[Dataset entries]
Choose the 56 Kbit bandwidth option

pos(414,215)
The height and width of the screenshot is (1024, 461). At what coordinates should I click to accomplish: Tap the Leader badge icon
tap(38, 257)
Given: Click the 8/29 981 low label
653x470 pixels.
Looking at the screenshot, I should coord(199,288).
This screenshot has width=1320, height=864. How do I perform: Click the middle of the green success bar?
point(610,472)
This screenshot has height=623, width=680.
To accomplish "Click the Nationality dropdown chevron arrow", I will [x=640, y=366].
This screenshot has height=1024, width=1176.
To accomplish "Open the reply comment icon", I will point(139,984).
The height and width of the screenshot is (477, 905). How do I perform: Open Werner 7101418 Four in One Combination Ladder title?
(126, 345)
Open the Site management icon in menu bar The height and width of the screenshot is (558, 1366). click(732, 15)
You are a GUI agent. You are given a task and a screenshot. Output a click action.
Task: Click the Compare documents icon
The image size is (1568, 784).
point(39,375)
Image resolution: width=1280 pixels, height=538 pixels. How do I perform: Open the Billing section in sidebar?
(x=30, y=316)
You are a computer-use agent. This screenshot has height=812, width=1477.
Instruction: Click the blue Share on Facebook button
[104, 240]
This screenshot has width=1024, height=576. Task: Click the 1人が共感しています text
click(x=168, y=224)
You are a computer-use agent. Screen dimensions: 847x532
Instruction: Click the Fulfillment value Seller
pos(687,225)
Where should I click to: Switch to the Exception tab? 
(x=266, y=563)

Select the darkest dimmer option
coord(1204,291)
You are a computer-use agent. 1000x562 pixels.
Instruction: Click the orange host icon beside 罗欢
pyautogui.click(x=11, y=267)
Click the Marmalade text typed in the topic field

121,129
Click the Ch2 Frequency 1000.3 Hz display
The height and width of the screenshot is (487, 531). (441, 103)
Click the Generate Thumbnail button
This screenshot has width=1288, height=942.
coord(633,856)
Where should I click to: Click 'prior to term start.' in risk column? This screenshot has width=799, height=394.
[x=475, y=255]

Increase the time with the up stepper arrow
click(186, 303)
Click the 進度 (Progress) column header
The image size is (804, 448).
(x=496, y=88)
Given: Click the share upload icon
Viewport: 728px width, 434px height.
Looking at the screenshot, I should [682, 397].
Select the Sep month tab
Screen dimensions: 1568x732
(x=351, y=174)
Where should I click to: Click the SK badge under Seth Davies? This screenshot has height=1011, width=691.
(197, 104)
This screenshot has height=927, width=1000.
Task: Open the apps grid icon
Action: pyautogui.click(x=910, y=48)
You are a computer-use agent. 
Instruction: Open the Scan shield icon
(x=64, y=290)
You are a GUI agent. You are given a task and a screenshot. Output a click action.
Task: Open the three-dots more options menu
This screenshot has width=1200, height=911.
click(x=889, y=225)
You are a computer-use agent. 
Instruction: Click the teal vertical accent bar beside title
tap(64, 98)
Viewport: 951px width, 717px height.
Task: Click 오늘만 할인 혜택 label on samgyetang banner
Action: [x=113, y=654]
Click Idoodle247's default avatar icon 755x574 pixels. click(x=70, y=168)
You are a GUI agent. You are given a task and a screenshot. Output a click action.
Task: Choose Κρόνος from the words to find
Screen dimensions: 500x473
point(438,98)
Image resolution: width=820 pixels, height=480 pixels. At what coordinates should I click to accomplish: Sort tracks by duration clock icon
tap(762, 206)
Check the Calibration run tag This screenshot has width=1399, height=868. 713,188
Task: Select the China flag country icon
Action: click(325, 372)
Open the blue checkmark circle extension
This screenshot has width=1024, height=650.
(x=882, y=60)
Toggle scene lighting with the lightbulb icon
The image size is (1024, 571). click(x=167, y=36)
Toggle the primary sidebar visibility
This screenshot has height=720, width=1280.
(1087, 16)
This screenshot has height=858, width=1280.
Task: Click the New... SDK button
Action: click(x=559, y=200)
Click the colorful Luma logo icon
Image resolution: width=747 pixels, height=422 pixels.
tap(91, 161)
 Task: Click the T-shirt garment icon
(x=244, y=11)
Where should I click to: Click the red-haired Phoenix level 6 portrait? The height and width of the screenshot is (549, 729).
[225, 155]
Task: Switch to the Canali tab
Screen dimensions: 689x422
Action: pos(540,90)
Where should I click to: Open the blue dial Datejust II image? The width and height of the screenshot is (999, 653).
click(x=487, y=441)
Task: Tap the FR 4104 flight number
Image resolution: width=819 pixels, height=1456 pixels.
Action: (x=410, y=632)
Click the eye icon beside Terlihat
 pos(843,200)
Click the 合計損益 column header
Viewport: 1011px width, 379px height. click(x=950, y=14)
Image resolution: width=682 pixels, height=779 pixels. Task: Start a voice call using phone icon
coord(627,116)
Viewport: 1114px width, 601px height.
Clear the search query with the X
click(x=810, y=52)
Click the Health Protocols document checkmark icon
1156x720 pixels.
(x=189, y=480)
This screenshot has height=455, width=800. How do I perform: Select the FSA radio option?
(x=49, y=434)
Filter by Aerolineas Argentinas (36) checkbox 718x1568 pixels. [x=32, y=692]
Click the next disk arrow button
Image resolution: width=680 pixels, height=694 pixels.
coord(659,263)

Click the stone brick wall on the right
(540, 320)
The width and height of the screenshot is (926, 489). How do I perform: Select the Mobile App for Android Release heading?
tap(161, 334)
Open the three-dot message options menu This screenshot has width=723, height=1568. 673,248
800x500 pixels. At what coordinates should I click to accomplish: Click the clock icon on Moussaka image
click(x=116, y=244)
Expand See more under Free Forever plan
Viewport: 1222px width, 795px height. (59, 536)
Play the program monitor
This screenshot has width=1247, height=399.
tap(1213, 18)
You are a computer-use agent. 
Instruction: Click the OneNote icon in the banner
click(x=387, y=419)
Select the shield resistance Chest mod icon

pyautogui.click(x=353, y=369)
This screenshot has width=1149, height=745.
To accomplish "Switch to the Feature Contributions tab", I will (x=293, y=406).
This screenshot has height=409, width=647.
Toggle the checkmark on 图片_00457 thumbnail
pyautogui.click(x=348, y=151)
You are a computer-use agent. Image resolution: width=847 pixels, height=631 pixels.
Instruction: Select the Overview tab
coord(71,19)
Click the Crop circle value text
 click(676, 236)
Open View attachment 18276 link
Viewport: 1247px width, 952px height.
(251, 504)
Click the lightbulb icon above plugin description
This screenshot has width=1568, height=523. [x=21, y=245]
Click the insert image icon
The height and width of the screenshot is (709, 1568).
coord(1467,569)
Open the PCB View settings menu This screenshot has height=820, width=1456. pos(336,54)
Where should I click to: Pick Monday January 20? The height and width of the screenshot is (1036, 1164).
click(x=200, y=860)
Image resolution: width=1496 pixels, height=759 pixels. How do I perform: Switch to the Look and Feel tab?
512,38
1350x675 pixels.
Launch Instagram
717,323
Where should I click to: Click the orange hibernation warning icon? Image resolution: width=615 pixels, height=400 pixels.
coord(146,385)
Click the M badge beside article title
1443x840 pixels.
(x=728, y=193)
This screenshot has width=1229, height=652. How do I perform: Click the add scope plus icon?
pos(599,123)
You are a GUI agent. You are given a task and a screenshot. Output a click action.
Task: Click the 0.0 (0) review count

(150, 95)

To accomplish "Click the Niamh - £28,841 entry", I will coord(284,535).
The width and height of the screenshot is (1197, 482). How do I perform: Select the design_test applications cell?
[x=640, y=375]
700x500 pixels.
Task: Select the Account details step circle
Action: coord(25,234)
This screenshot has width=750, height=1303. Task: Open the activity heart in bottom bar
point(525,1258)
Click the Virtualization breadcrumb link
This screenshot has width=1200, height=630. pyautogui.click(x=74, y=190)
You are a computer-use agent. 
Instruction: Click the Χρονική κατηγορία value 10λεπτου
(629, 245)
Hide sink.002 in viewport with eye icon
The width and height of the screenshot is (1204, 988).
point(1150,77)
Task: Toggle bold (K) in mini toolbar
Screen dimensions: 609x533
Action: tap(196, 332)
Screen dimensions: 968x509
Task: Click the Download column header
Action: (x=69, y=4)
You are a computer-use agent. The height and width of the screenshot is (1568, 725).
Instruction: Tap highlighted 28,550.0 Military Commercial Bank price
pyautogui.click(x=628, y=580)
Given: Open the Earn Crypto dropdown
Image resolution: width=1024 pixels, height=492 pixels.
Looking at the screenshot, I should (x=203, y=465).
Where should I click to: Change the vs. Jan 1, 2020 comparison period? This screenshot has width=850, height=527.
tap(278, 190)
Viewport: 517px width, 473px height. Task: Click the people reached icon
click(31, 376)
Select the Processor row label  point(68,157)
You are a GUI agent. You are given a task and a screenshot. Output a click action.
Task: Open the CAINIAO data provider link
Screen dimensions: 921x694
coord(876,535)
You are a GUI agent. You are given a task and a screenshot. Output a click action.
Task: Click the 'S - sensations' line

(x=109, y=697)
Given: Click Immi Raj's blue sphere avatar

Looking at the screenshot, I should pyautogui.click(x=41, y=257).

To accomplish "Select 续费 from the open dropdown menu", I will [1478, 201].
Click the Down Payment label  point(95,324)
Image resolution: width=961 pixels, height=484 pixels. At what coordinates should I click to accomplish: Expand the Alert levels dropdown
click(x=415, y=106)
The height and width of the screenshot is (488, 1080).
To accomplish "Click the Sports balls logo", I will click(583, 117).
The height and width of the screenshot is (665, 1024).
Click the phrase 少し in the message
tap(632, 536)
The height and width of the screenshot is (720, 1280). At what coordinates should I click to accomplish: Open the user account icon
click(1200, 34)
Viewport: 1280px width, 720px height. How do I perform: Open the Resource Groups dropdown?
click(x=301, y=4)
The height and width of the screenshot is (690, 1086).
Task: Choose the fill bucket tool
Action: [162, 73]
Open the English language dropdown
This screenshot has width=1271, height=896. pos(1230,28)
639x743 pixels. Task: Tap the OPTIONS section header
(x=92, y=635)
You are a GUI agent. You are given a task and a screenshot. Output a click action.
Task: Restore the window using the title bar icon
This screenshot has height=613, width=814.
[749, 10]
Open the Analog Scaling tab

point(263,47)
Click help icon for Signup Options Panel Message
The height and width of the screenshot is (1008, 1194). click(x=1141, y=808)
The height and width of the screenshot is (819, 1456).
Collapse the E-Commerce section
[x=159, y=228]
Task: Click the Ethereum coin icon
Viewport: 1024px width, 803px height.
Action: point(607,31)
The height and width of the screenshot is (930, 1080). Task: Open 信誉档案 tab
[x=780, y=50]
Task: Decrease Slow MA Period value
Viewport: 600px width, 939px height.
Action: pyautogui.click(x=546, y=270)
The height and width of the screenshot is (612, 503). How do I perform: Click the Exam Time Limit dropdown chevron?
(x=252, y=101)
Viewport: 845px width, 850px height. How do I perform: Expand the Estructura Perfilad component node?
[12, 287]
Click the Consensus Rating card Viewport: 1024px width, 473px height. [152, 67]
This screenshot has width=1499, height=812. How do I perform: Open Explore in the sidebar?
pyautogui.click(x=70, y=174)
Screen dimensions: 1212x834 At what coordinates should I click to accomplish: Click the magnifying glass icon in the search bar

* What to do
The lines above starting at the one that contains "This screenshot has height=1024, width=1176." and ending at the one that contains "Open the Site" must be transcribed exactly, and no other lines may appear.

* Your response
This screenshot has height=1024, width=1176.
To accomplish "Open the reply comment icon", I will point(139,984).
The height and width of the screenshot is (477, 905). How do I perform: Open Werner 7101418 Four in One Combination Ladder title?
(126, 345)
Open the Site management icon in menu bar The height and width of the screenshot is (558, 1366). click(732, 15)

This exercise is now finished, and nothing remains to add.